2020年10月26日の菅義偉首相の「2050年のカーボンニュートラル」宣言は、日本産業業界に大きな衝撃を与えました。

日本鉄鋼業は、国内では約14%(1.5億トン)のCO2を排出(2019年度、電気配分後)しており、それ故、2005年の京都議定書の発効を受け、早々と温暖化ガス排出1990年比9%削減の自主行動計画を宣言し、これを達成、その後も日本鉄鋼連盟は低炭素社会実行計画を公表、着実に遂行しています。現高炉3社と日鉄エンジニアリングが、2008年度からNEDOの委託事業として実行しているCOURSE50プロジェクトは、高炉法における炭素による還元の一部を水素で代替すること及び発生するCO2を分離・回収することでCO2排出量30%の削減を目指しています。加えて、日本鉄鋼連盟は、2018年には、長期取組の方向性として、世界に先駆け「長期温暖化対策ビジョン~ゼロカーボン・スチールへの挑戦」を発表しました。「ゼロカーボン・スチール」という言葉は、この時に出来た言葉で、2100年には、化石系炭素に頼らない製鉄法を目指していこうというチャレンジングなもので、International Energy Agencyの Energy Technology Perspectives 2017における2℃シナリオとの整合性も図っていました。

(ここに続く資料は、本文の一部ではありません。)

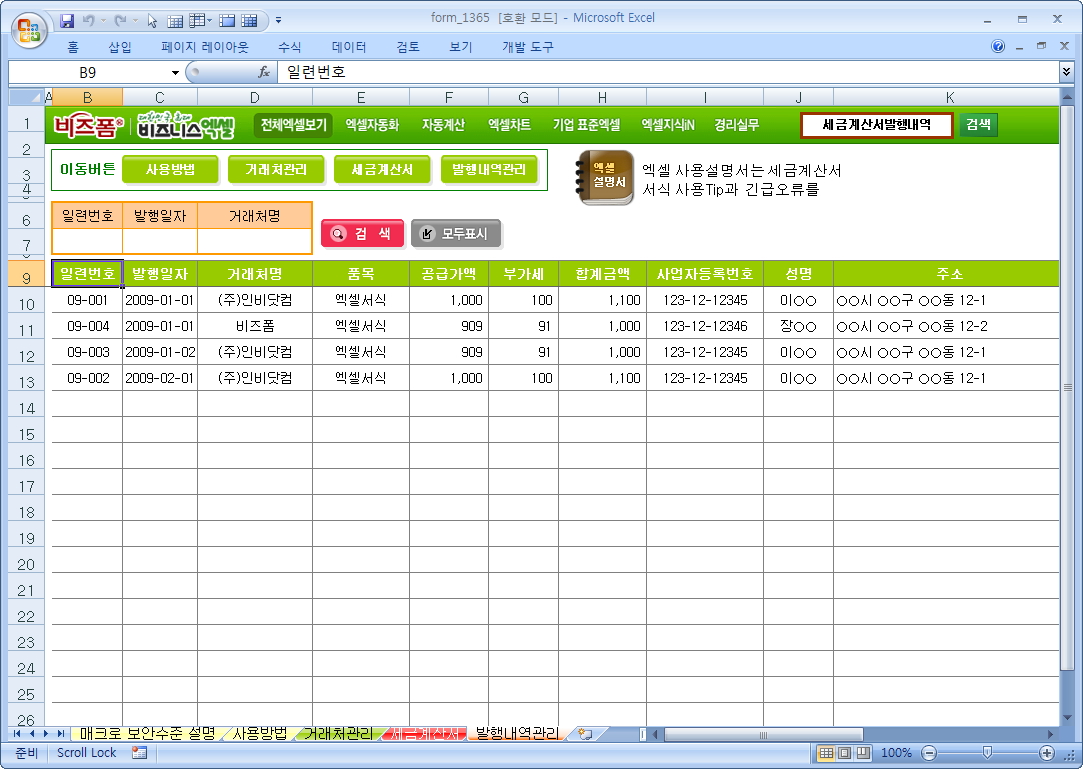Select Normal view button in status bar
Image resolution: width=1083 pixels, height=769 pixels.
tap(826, 753)
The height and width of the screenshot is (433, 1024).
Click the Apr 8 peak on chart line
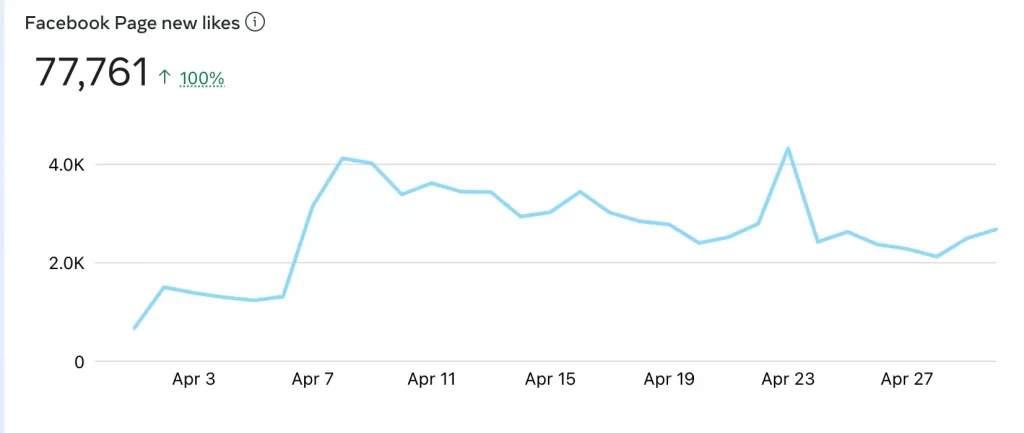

更に、2020年度より高炉メーカー3社は、新たな技術革新を推進するため、NEDO先導研究「ゼロカーボン・スチール実現に向けた技術開発」を開始し、日本鉄鋼連盟としても、政府の2050年カーボンニュートラル方針に対しても賛同と貢献を発表しました。

鉄は、文明世界が必要とする基礎素材として、また人類の社会生活を支える主要素材として、これからも長年にわたって大量に供給し続けなければなりません。
現在鉄鋼生産におけるエネルギー効率が世界で最も高い日本の高炉一貫製鉄は、トップランナーとして、この主要素材の安定供給と地球環境負荷軽減の両立を目指して、更なる挑戦へ向かいます。
製鉄におけるCO2は主に鉄鉱石の還元過程で発生しており、これを抑制するには、正に何千年も続いた鉄のつくり方を全く新しく創造しなければならない局面に来たと感じています。技術的ハードルは極めて高いイノベーションが要求されており、一業界で解決できるものではなく、他産業、行政、学術機関等の多様な協業が必要だと考えています。
日本鉄鋼業は、社会と共に脱炭素化に向けたあらゆる可能性を追及していきたいと考えています。